- **SUPPLIED DATA**:
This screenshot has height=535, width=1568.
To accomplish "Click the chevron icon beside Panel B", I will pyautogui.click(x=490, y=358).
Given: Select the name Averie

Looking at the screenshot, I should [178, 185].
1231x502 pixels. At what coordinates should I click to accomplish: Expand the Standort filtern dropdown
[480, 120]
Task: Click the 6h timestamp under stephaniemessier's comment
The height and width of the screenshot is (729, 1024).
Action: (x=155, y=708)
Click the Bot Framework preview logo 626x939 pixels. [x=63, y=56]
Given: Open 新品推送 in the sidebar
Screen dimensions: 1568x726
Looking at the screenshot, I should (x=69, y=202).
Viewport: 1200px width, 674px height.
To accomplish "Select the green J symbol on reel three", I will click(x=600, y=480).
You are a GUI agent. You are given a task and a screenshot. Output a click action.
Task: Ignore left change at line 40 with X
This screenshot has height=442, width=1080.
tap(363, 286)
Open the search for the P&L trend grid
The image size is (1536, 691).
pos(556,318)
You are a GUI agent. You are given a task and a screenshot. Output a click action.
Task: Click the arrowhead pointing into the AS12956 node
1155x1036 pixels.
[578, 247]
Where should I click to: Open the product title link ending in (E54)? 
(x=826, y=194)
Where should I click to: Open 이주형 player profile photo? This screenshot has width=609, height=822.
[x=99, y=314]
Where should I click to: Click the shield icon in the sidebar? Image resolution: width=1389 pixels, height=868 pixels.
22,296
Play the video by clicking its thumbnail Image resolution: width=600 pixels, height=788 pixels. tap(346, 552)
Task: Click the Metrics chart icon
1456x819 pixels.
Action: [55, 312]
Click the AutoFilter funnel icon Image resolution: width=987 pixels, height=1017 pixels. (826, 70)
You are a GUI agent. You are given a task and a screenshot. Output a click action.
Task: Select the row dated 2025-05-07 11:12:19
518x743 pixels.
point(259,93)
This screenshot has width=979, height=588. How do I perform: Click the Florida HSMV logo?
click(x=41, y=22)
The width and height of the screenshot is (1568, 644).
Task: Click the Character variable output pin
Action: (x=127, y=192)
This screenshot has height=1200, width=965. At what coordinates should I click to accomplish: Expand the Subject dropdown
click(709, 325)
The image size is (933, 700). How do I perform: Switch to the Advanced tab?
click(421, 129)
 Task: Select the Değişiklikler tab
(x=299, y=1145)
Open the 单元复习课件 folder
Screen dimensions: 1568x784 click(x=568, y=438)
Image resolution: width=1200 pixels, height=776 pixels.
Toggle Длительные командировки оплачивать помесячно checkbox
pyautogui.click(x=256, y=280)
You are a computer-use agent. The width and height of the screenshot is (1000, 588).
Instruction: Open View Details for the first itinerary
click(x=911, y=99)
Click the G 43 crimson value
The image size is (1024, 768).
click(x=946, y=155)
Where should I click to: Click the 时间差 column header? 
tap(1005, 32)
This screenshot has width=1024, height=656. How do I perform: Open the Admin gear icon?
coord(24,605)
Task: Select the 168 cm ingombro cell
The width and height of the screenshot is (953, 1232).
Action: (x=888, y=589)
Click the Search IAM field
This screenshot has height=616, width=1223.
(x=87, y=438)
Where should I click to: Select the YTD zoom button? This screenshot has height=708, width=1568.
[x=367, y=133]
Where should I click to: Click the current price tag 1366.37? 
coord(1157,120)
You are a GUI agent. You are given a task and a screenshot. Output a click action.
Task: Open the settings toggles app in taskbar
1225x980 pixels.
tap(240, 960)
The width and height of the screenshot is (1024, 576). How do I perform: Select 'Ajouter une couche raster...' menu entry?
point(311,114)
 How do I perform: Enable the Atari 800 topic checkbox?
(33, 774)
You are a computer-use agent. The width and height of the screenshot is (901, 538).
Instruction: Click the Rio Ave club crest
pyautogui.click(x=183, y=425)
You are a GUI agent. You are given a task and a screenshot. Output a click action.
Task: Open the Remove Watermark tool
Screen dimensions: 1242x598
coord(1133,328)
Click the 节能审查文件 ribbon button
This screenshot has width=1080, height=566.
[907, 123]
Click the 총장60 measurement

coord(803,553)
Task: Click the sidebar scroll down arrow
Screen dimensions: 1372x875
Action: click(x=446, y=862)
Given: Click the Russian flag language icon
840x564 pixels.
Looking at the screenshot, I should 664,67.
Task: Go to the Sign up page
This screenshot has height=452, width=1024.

- **WHAT YOU HAVE TO DO**:
If a line in the data above holds the string "will", copy it.

- **WRITTEN RESPONSE**:
To accomplish "Click the chevron icon beside Panel B", I will pyautogui.click(x=490, y=358).
To accomplish "Select the green J symbol on reel three", I will click(x=600, y=480).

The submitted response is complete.